Is college worth it for everyone?

In yesterday's New York Times, David Leonhardt opined that we ought to send as many young adults to college as possible. His economic arguments ran as follows:

- The income delta between college grads and non-college grads has increased from 40% to over 80% in the last three decades.
- If one calculates a return on investment for a college education, it is 15%, higher than stocks, and certainly higher than current real-estate.

Unfortunately, he completely glosses over the problem of cost. He writes:

"First, many colleges are not very expensive, once financial aid is taken into account. Average net tuition and fees at public four-year colleges this past year were only about $2,000 (though Congress may soon cut federal financial aid)."
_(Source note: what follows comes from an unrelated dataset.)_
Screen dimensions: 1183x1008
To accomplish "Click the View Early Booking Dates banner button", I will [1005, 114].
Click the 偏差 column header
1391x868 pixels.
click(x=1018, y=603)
As if the eminent cutting of federal financial aid can be reduced to a parenthetical! The reality is that college prices have increased over 130% since 1988 while median family incomes have remained stagnant. This situation makes college possible only through the amassing of large amounts of student debt. Indeed, for the first time in this country, student loan debt has surpassed credit card debt. Taking on this kind of debt in this lackluster economy is problematic. Furthermore unlike mortgages, student loan debt does not go away with bankruptcy, loading some thinkers to forecast education as the next bubble.

Leonhardt also unhelpfully compares the arguments against universal college education to the arguments against universal high school education from over half a century ago. This would be fine if we were in the position to make four years of university education part of public education. However, calling for all families to take on this debt seems irresponsible and elitist.